What’s more, the key here is that patients seem to have become more engaged as their notes have been released to them. Indeed he said, “We have 2,000 new users a month, and over 120,000 patients are actually active in their accounts; that represents about 40 percent of active patients at any given time,” Van Daele said.

Struggling Towards Shared Savings

Even with all this good work, Van Daele noted, UIHC has not yet attained shared savings in the Medicare Shared Savings Program. “We’re doing all the right things,” he said, noting that working with high-risk patients using care coordination workflows (identifying patients at high risk, putting data about them into the EHR, establishing care management for those patients), reduced inpatient admissions by 2.27 per 1,000 the first year, and another 2 percent in the past two years. “That may not sound like a lot, but it is a lot. And while medical admits increased by 3.17 percent, a natural consequence of care management, he said, inpatient days per thousand have gone down 10.75 percent, and surgical admissions per 1,000 have gone down by 13.21 percent, with ED visits per 1,000 being reduced by 12.53 percent. An additional positive statistic: days in network continue to rise; so far, they have risen by 10.43 percent.
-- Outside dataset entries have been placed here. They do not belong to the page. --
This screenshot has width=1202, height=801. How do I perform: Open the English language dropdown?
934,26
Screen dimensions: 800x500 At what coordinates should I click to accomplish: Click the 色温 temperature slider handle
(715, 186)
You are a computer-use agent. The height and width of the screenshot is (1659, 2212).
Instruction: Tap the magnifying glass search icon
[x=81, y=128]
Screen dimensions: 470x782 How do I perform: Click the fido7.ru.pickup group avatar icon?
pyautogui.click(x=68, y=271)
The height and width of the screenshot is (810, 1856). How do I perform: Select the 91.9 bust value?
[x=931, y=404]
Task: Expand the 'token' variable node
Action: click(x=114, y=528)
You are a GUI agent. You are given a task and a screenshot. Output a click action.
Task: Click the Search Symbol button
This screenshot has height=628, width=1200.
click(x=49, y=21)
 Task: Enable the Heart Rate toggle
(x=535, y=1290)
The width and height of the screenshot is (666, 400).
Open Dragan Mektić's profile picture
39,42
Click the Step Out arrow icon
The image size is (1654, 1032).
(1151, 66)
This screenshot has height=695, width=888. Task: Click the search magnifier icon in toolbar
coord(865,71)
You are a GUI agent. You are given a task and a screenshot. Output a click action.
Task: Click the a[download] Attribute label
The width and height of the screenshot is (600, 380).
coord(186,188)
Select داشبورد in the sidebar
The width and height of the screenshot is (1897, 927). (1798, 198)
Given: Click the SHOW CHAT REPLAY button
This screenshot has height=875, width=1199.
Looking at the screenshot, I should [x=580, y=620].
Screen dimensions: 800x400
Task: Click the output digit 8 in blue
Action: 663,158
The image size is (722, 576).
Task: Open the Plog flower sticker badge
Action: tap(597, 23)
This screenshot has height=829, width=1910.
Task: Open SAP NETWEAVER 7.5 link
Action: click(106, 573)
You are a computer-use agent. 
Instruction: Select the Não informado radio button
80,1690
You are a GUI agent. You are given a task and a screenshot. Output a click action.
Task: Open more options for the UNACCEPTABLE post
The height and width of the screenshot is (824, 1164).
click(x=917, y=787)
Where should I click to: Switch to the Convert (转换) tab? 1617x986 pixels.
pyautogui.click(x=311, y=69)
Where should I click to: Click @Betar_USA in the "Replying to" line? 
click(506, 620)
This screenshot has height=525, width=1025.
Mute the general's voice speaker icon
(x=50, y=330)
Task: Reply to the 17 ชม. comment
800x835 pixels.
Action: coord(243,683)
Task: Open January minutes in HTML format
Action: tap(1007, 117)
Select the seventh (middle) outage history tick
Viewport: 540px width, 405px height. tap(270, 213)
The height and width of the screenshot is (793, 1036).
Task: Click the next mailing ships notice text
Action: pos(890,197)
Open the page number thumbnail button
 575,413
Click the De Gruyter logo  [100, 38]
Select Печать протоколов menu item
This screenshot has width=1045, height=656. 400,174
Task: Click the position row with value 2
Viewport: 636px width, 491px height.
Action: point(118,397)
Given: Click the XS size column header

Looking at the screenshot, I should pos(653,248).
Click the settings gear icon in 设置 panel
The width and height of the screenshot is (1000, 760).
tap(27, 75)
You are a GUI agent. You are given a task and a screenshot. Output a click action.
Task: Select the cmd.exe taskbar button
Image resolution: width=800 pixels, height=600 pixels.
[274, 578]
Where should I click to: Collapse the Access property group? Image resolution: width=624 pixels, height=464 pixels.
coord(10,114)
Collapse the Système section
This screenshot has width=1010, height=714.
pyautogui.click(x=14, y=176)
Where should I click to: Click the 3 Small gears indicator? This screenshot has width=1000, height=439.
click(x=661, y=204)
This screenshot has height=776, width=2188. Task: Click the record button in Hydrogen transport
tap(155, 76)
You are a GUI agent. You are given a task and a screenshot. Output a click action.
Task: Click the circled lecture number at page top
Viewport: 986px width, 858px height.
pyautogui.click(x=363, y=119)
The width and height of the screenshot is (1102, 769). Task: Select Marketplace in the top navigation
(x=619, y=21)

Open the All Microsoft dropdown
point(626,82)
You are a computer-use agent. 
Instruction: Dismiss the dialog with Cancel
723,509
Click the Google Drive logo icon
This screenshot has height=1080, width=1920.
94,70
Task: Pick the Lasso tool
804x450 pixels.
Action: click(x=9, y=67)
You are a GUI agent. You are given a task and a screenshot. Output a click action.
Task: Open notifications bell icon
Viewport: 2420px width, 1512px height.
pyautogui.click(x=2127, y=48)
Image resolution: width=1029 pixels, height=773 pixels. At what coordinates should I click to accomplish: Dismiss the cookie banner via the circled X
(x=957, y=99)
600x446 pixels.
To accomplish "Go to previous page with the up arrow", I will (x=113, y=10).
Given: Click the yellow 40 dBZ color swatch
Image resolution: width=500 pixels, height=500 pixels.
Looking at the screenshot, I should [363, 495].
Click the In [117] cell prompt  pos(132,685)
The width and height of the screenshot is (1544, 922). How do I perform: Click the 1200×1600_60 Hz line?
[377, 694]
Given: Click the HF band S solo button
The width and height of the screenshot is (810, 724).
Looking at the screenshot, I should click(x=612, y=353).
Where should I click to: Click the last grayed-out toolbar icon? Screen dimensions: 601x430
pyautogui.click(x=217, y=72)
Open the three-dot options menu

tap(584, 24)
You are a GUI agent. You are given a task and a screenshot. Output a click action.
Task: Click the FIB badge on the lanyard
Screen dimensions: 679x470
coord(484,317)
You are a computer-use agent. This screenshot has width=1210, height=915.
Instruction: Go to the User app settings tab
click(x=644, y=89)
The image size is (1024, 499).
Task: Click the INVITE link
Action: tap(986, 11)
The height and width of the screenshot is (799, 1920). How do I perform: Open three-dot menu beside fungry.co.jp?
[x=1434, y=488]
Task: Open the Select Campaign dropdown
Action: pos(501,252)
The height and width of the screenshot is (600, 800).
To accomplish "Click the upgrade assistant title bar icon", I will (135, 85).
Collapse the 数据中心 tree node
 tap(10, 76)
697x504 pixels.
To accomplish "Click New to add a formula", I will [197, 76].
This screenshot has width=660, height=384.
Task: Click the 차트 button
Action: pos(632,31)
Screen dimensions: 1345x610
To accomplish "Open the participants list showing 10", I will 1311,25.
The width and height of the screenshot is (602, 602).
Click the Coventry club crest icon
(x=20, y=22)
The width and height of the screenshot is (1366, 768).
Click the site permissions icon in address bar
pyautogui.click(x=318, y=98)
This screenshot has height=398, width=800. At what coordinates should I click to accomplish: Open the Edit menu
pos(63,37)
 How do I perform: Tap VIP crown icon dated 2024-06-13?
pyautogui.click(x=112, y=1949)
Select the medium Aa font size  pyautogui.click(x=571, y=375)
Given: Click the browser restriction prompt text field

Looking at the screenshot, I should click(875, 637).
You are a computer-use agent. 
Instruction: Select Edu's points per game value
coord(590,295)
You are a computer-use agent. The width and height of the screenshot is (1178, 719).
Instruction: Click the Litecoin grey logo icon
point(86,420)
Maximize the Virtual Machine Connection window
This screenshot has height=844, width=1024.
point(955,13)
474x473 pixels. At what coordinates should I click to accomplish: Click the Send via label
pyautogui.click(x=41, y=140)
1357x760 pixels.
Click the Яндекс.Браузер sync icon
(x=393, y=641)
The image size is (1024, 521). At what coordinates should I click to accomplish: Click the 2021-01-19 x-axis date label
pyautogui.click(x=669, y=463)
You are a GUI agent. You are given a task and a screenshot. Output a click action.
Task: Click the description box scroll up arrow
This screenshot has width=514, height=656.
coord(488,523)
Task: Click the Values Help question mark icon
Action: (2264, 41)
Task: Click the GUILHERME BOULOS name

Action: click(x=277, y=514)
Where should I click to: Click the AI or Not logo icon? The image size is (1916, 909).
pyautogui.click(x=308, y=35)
Why no shared savings? Iowa is already a relatively low-spend state, Dr. Van Daele said, with its average risk-adjusted spend below the national average. What’s more, despite reducing per member per year costs by $56 in 2014 and another $50 in 2015, the fact that “we weren’t paying attention to diagnosis-related coding” has resulted in lower risk scores per patient than should have been the case. All those areas are being addressed now, he noted.

Asked by Healthcare Informatics what CIOs and CMIOs should think about all this, Van Daele said, “First of all, we really do need to be able to help get patients engaged a lot more in their own care, whether through direct care coordination, or using technology to support their engagement, including through our patient portal. That’s the most important.”

In addition, Van Daele said, “Number two is, coding, coding, coding. We talk about it on the inpatient side all the time with DRG aspect. But improving CPT coding is very important, to set the risk of those particular patients, and being able to change the culture to make sure it’s not just about the E&M level, but those diagnoses really need to be down there as well.”